El excopiloto de rally Luis Moya ha revelado que, en algún momento, compartirá un rally con Carlos Sainz, su compañero en dos campeonatos mundiales de WRC.
Según Moya, esta experiencia se llevará a cabo en un coche clásico, una actividad que ambos desean realizar en el futuro. La relación entre ambos, que comenzó en los años 90, ha trascendido más allá del ámbito profesional, destacándose como una de las parejas más queridas en la historia del rally.
En una entrevista reciente durante un evento de Volkswagen, marca con la que mantiene una relación como embajador, Moya expresó su satisfacción por el tiempo que pasó en el mundo de los rallies. "No lo echo de menos (competir), porque lo hice muchos años. Estuve 15 años profesionalmente. He disfrutado muchísimo, me lo he pasado muy bien.
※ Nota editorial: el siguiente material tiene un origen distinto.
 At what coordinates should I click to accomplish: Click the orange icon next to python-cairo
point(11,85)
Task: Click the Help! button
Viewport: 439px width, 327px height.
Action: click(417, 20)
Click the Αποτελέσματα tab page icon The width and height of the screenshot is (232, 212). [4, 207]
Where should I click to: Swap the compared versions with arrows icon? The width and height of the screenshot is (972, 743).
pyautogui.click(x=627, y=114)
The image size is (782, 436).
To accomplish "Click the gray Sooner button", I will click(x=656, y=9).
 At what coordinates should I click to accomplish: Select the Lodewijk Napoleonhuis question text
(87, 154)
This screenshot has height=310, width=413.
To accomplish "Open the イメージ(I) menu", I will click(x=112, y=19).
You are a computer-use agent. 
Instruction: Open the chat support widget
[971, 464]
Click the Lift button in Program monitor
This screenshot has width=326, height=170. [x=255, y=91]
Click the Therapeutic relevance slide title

Sin embargo, no descarto la posibilidad de compartir un rally con Carlos en un coche clásico, porque nos apetece a los dos", afirmó Moya, quien mantiene una gran amistad con el piloto madrileño.
El gallego, considerado uno de los copilotos más destacados de la historia del Mundial de Rallies, logró dos títulos mundiales junto a Sainz en 1990 y 1992, ambos con un Toyota Celica. Moya recordó con cariño su primer campeonato, calificado como "impresionante", especialmente por la recepción en Madrid a su regreso. "Lo celebramos como lo que era, pero al levantarme al día siguiente pensé que, en realidad, ganar el Mundial no cambió mucho mi vida. Sin embargo, cuando llegué a España, me sorprendió la bienvenida. El aeropuerto estaba lleno de gente con banderas españolas, motos, coches... Todos tocando la bocina", relató.
La relación profesional de Moya y Sainz fue exitosa no solo por su habilidad al volante, sino también por la diferencia de personalidades que los hacía destacar como una pareja única. "Las personas diferentes se atraen, los polos opuestos se atraen, y eso nos pasa a nosotros. Yo soy más hablador y él es más reservado", explicó Moya, destacando, sobre todo, el "extraordinario" talento de Sainz para desarrollar coches. "Carlos fue elegido por WRC durante la pandemia como el mejor piloto de la historia del Mundial, por delante de Sébastien Loeb, quien ganó nueve campeonatos. Carlos, por su parte, ganó dos, pero siempre ha dejado su huella, ya sea ganando o desarrollando coches ganadores. Es algo extraordinario", subrayó.
A pesar de los logros de su compañero, Moya siempre tuvo claro que no se embarcaría en la aventura del Dakar, a pesar de que Sainz le propuso participar en varias ocasiones. "Él me decía, 'Luis, vamos al Dakar', y yo le respondía que no, que nunca me atrajo esa idea. Carlos sigue compitiendo a un nivel altísimo a sus 63 años, y el próximo año va como favorito al Dakar", comentó Moya. El excopiloto indicó que, a los 42 años, decidió poner fin a su carrera en los rallies, un momento que consideró adecuado para retirarse. No obstante, no descarta participar en rallies en el futuro, pero subrayó que el Dakar nunca fue de su interés.
En cuanto a su vida actual, Moya, de 65 años, se mantiene activo en el ámbito deportivo. "Me gusta el deporte. Compito en triatlón, en natación, y cada mañana nado entre 2.000 y 2.500 metros. También entreno con rodillo, hago elíptica y pesas. Hago mucho deporte", comentó. Además, compagina su actividad deportiva con su rol de embajador de Volkswagen desde 2012, disfrutando de los eventos que organiza la marca. "Me lo paso muy bien, porque sé que la gente se divierte y aprende a conducir mejor. Es gratificante verles salir con una sonrisa de oreja a oreja", concluyó.